Activity
Pictures in the listing do not belong in the copy, which should repeat exactly the lines from the one holding "You are a computer-use" through the last line.

Provided information
----

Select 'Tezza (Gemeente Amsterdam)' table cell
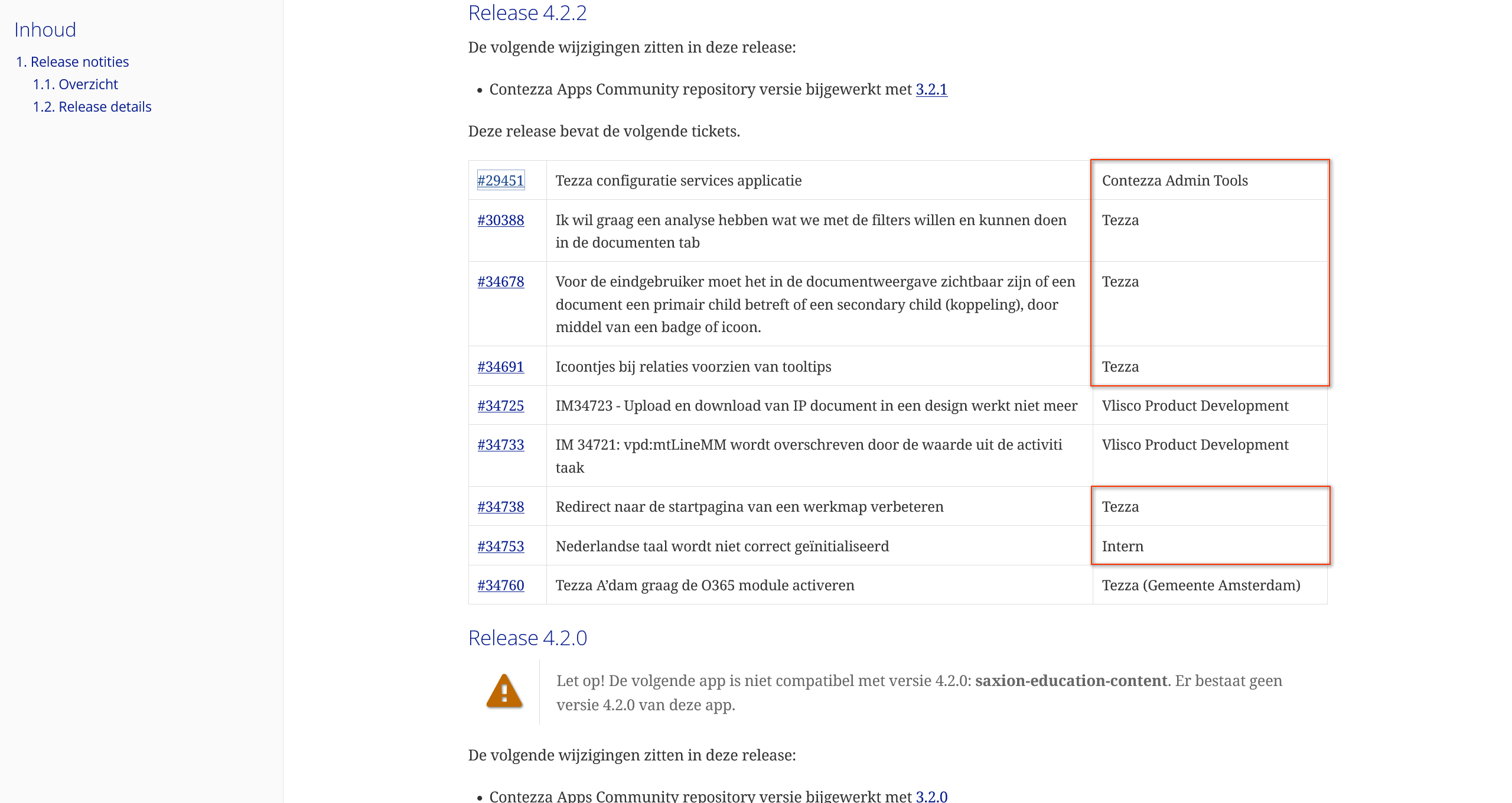This screenshot has height=803, width=1512. pos(1201,586)

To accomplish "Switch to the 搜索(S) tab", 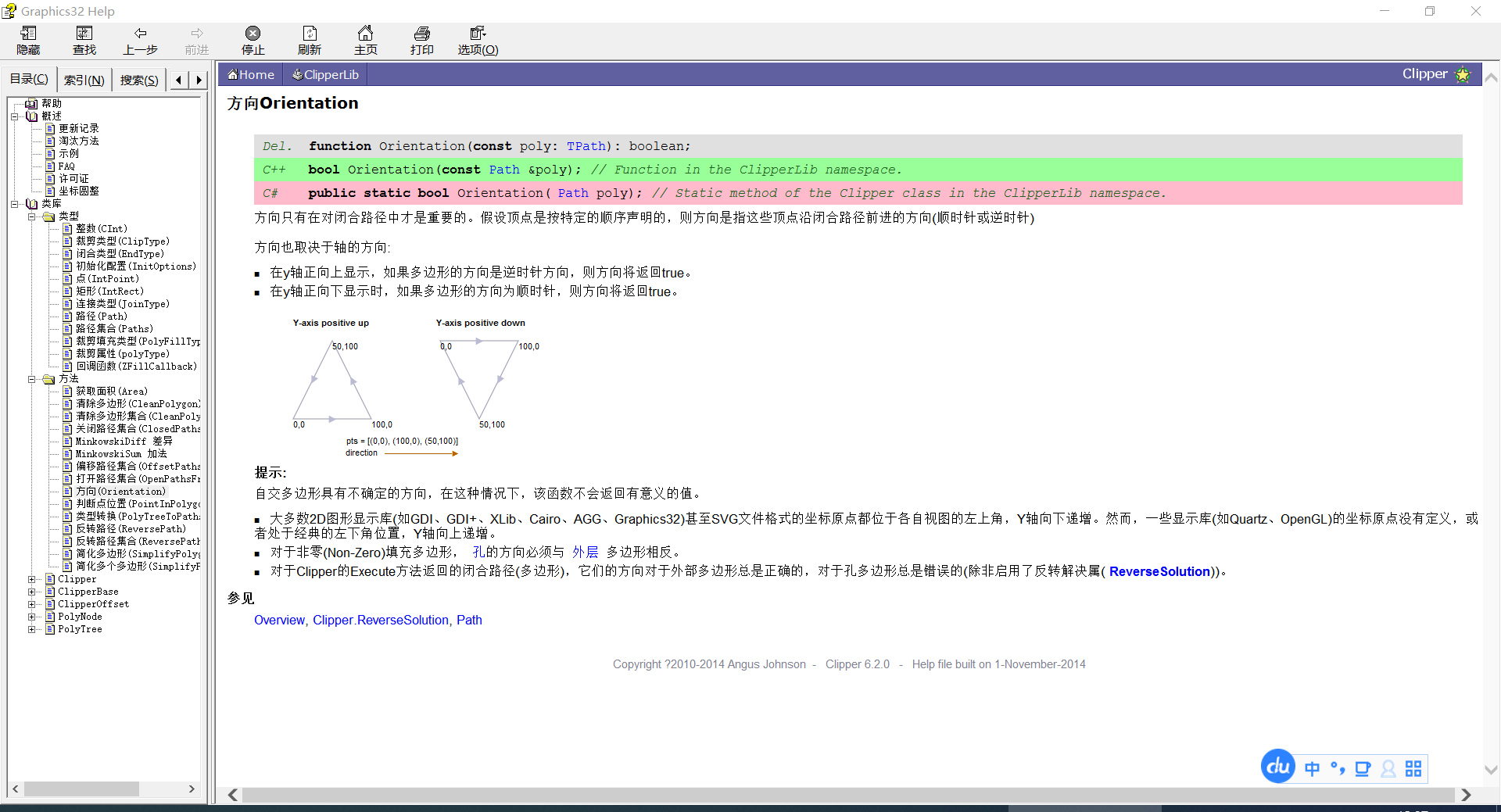I will click(x=138, y=79).
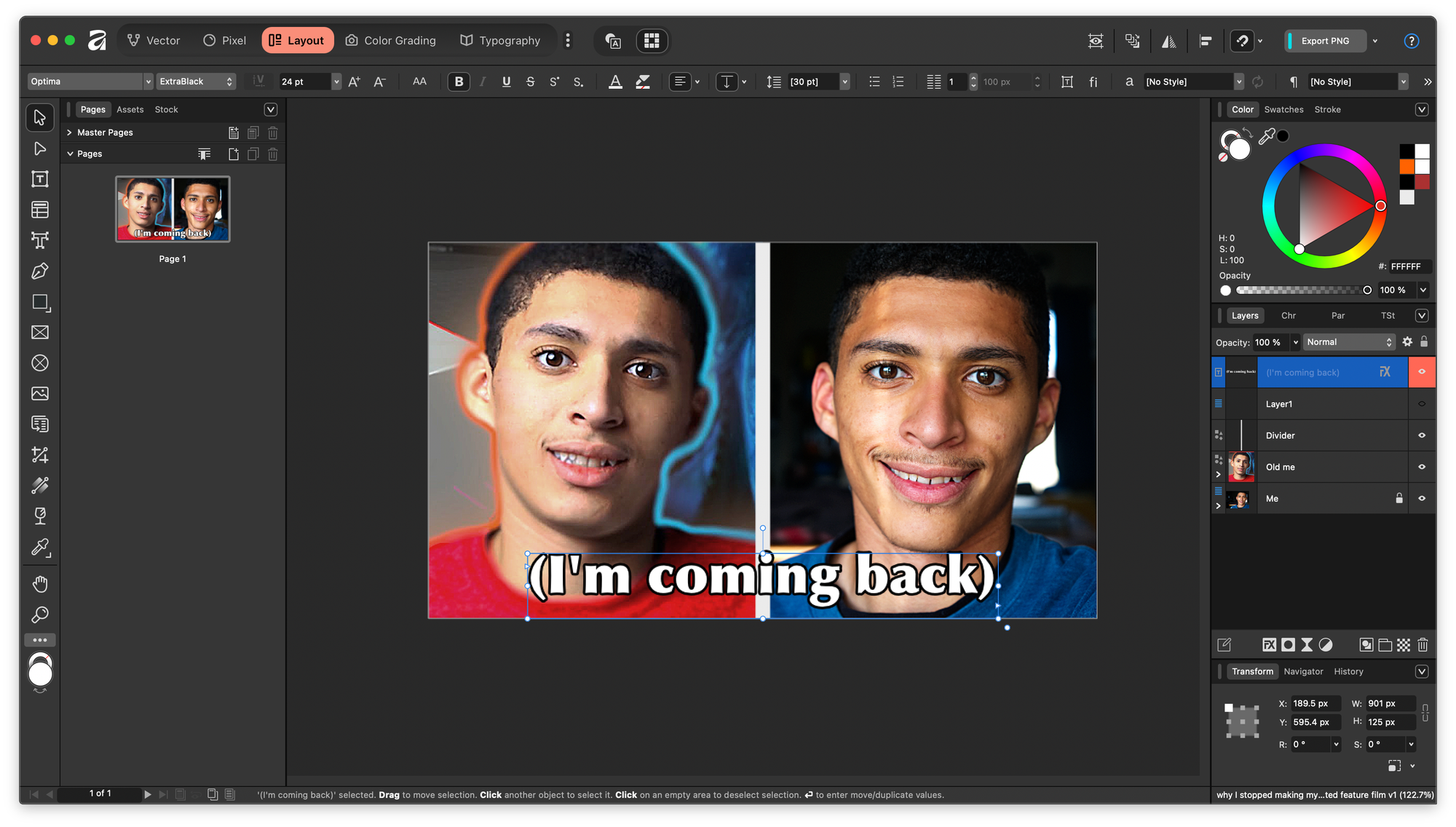Click the orange color swatch
This screenshot has height=827, width=1456.
pos(1406,167)
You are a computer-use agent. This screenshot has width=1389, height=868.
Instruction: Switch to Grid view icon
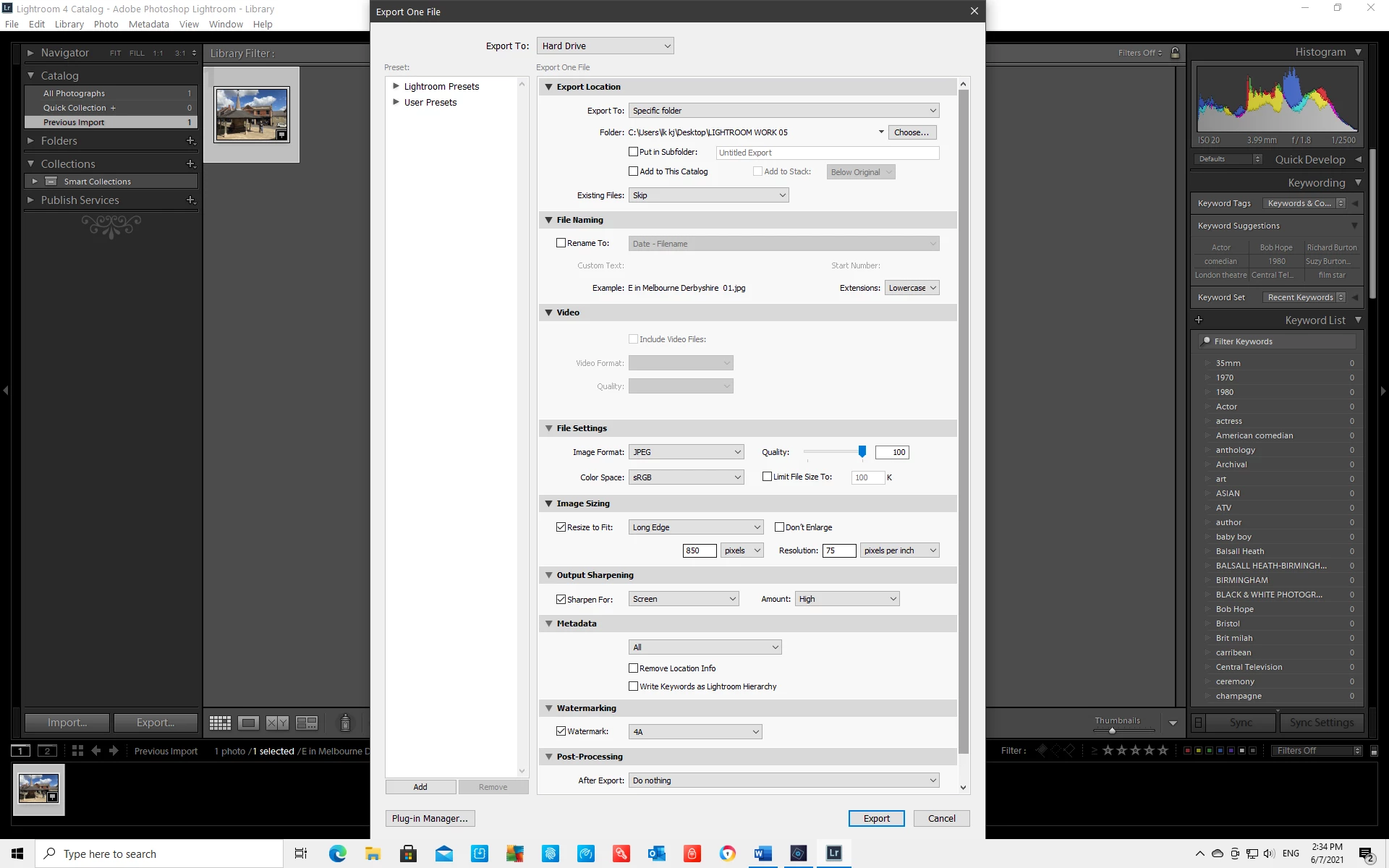pos(220,723)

----

Answer below
You are a computer-use agent. This screenshot has width=1389, height=868.
Instruction: Switch to Grid view icon
pos(220,723)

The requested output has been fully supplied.